Stored records:
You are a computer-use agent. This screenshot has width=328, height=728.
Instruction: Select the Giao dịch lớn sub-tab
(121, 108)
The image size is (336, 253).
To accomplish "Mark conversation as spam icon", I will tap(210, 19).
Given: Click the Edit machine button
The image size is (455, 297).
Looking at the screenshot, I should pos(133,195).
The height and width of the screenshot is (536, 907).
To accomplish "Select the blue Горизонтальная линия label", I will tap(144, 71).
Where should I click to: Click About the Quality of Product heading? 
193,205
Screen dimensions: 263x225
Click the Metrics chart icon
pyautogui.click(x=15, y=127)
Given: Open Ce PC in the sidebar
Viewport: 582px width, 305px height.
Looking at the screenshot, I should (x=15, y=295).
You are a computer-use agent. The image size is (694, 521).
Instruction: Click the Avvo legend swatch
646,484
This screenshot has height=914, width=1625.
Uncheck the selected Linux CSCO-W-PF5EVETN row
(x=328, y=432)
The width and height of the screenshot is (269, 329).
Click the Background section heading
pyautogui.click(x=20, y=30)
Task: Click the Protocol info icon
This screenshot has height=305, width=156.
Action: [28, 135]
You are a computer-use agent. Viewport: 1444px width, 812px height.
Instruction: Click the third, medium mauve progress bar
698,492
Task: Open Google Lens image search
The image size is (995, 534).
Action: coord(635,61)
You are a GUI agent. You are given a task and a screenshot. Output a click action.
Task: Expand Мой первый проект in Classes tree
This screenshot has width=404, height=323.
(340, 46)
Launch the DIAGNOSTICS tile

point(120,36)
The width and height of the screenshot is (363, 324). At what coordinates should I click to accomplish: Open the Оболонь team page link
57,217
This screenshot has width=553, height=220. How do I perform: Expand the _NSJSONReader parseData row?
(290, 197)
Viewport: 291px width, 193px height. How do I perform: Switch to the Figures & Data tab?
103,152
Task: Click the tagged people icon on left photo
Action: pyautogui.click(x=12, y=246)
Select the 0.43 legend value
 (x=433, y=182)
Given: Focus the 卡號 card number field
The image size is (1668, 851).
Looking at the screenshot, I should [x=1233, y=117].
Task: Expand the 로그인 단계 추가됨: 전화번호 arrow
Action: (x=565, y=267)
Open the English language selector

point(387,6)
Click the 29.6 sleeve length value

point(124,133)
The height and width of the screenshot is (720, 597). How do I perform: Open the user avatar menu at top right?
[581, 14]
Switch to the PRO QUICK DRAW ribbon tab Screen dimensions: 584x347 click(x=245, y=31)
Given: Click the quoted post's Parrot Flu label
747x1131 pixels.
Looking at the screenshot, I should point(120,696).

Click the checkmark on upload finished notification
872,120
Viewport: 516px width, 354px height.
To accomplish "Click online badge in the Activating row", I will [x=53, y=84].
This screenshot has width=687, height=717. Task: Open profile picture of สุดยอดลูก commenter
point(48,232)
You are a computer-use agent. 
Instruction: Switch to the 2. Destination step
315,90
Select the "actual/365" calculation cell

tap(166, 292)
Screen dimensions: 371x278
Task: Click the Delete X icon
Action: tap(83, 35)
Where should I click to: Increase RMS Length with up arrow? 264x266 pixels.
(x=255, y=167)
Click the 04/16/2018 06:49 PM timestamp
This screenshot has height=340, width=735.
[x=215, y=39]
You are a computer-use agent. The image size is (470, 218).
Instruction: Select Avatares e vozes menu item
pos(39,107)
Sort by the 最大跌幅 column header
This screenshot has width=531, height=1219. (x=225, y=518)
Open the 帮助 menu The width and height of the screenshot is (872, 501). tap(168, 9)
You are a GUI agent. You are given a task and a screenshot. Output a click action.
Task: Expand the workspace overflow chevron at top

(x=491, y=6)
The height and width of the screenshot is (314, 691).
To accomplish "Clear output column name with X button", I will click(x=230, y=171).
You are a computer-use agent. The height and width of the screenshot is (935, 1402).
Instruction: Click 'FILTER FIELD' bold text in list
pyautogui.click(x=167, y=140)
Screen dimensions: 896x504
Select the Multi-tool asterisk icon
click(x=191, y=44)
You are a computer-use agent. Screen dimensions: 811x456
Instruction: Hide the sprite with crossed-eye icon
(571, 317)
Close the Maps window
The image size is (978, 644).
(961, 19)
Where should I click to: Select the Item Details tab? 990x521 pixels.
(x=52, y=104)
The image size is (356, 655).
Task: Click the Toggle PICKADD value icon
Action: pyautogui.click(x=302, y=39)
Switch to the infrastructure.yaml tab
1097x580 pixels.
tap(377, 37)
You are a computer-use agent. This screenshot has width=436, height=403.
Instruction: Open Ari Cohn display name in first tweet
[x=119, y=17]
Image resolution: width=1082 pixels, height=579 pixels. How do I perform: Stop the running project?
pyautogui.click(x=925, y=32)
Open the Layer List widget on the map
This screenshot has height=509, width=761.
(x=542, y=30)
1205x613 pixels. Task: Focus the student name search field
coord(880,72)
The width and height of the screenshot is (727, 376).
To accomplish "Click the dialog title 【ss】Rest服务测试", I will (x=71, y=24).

**What the exercise asks**
Given the records above, restate word for word only the lines starting at the one with "Given: Open Ce PC in the sidebar" and ending at the one with "You are a computer-use agent. Viewport: 1444px".

**Finished task**
Given: Open Ce PC in the sidebar
Viewport: 582px width, 305px height.
Looking at the screenshot, I should (x=15, y=295).
You are a computer-use agent. The image size is (694, 521).
Instruction: Click the Avvo legend swatch
646,484
This screenshot has height=914, width=1625.
Uncheck the selected Linux CSCO-W-PF5EVETN row
(x=328, y=432)
The width and height of the screenshot is (269, 329).
Click the Background section heading
pyautogui.click(x=20, y=30)
Task: Click the Protocol info icon
This screenshot has height=305, width=156.
Action: [28, 135]
You are a computer-use agent. Viewport: 1444px width, 812px height.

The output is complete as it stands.